Xbox is a force to be reckoned with.
Bing is a steaming pile of ass nobody likes or uses except your grandparents.
XB1 is fine despite early setbacks of douchebaggery moves like no game swapping.
Windows 8 is doing OK thanks to your typical PC world shipping methods, and a lot of gamers are adopting it, but the lack of a start menu is still a touchy issue for most.
Windows RT was a failure, but Windows Phone 8 is amazing, and most Win Phone 8 users I know are extremely happy with the interface and usability (myself included, i use both a lumia 800 and a HTC One).
Vista would have been fine if 90% of domestic users had more than 1GB of RAM, it was a case of software overtaking hardware in terms of requirements.
I like Zune, the software, its fast and snappy, and I still use it to this day. itunes is a hog and slow and altogether terrible in terms of openness and usability. (that's an opinion, to those that feel like attacking me for stating an opinion, go sodomise yourselves if you want to start an arguement).


----------



## Ravenas (Feb 4, 2014)

RCoon said:


> Xbox is a force to be reckoned with.
> Bing is a steaming pile of ass nobody likes or uses except your grandparents.
> XB1 is fine despite early setbacks of douchebaggery moves like no game swapping.
> Windows 8 is doing OK thanks to your typical PC world shipping methods, and a lot of gamers are adopting it, but the lack of a start menu is still a touchy issue for most.
> ...



Overall I don't agree with the poster you responded to. However, the Zune was a failure. The iPod only served a temporary means to an end for Apple. Portable music players just don't really have a place anymore. Microsoft realized this long ago.


----------



## eidairaman1 (Feb 4, 2014)

Windows 8.2 which Restores Aero and Windows 7 Likeness for Desktops and gives Tab users the same GUI but for touch use?


----------



## Phobia9651 (Feb 4, 2014)

> The Board took the thoughtful approach that our shareholders, customers, partners and employees expected and deserved.
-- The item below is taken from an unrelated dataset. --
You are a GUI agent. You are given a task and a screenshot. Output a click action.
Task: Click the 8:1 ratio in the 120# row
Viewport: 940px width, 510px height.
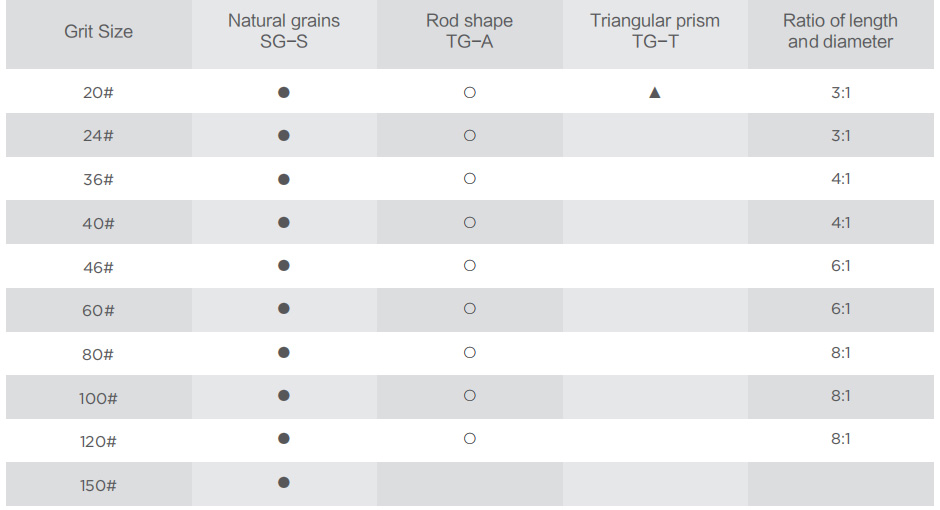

Call me suspicious, but I find it typical that shareholders is mentioned before customers and employees...


----------



## qubit (Feb 4, 2014)

Ravenas said:


> In my opinion, he didn't screw anything up. He missed the boat on mobile platforms and made some bad stock decisions regarding Apple. The only reason Microsoft's marketcap is 300billion and currently sitting behind both Apple and Google is because Ballmer shrugged of the iPhone in 2006/2007 (and the genre that phone created) and then further shrugged off the iPad in 2010(and the tablet world that was created). Basically nailed his own coffin.
> 
> Microsoft is JUST NOW starting to get modern phones out. They are so late to the phone arena that they previously controlled for years it's not even funny. As far as tablets, they are also behind but making huge strides.


Windows Vista and especially Windows 8, both almighty screwups. He signed off on them, so yeah, he screwed up. There have been other things like prima.vera pointed out, but I'm personally most concerned with what's happened to Windows.


----------



## erixx (Feb 4, 2014)

RT is not a failure, I use it everyday to read, surf, work: last week I used my RT tablet to review and proofread a 1000 page report sitting in my favorite pub while I was paid! Life is beautiful!

Welcome Mr. Nadella!


----------



## Marty 1480 (Feb 4, 2014)

eidairaman1 said:


> Windows 8.2 which Restores Aero and Windows 7 Likeness for Desktops and gives Tab users the same GUI but for touch use?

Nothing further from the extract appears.